> **DESCRIPTION OF THE TASK**
Rewrite the Photoshop CS6 review from the words "I’m in love" through "now. For free.", putting "designers" in place of "professionals" each time it occurs.

Photoshop CS6 Review: The Best Photoshop Update In Recent Memory

Photoshop CS6 Review: The Best Photoshop Update In Recent Memory


I’m in love with Photoshop CS6 after working with the beta during the past few weeks. For the first time in many years, this one is a must-have update.

It will save a lot of time for professionals on the day-to-day, thanks to new and updated features, a new graphic engine and a new, beautiful, streamlined interface.

Best of all: you can get it yourself, right now. For free.

I’ve used every release of Photoshop since version 3, which was released in 1994. I was lucky. It was the first version with layers. They felt like magic to me. Each version after that brought to me some life-changing feature (I remember going — “OHYES!” — with adjustment layers in version 4 or multiple undo — “F**KYEAH!” — and editable type — “ATBLOODYLAST!” — in version 5).

In recent years, however, new Photoshop versions felt flat and bloated. The new features were “oh, neat, I guess that would be nice — sometimes” and “ah, cool, I see myself using this at least once a month.” The last version left me mostly cold, as the 10 per cent of the program that most professionals use to do 90 per cent of their work was left unchanged. It just felt like Adobe was just piling features on; a graphical Microsoft Office, trying to appeal to everyone. It seemed as they didn’t want to make the basics better.

Until CS6.

This new version does exactly that: concentrate on the basics, that 10 per cent that does the 90 per cent of the work.

Back to basics

To me, that’s perhaps the most crucial aspect of the new Photoshop. The first thing that will strike your eye is the new interface. It’s obviously different, dark grey — which can be taken back to the original grey if you want, or a darker tone too. The new icons are nice as well, but the redesign goes deeper than that.

The past Photoshops have had layer upon layer of interface crap, with different types of buttons and windows arranged in different ways, sometimes clearly misaligned. It was an eye-sore and, much worse, it was inconsistent. Adobe hired an interface expert and told him to “clean it all, do as you wish, make it better.” And he did. His team adjusted thousands of graphic elements and cleaned up workflows. Now, it feels much more coherent and solid than ever before.

> **DATA EXTRACT**
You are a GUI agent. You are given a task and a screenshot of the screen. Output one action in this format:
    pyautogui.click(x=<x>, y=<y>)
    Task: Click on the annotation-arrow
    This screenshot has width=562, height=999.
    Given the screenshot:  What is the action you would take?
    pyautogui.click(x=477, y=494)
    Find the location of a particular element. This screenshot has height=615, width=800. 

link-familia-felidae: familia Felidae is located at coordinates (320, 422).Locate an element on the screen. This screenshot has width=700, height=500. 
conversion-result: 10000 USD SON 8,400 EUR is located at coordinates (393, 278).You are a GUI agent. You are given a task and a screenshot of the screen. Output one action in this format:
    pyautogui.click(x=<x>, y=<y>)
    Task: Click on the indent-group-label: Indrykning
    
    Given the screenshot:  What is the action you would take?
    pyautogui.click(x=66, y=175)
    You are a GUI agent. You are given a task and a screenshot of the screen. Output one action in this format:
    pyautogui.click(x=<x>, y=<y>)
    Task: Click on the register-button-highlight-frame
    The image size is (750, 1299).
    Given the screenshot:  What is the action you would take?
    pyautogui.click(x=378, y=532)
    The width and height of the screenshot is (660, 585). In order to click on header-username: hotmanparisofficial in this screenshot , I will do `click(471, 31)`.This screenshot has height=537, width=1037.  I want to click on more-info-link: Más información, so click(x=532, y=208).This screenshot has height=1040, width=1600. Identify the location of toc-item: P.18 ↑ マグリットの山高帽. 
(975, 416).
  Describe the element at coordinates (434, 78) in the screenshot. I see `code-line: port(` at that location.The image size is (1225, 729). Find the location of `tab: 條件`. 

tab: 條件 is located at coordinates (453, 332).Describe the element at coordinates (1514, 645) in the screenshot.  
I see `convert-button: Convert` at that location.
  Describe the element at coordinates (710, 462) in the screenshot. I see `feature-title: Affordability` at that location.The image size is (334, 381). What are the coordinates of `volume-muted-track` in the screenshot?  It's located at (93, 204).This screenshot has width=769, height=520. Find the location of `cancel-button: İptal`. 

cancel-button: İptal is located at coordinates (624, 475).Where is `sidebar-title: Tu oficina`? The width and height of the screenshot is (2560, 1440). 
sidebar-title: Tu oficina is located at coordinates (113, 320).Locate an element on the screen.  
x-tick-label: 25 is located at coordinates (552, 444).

> **RESPONSE TO THIS TASK**
I’m in love with Photoshop CS6 after working with the beta during the past few weeks. For the first time in many years, this one is a must-have update.

It will save a lot of time for designers on the day-to-day, thanks to new and updated features, a new graphic engine and a new, beautiful, streamlined interface.

Best of all: you can get it yourself, right now. For free.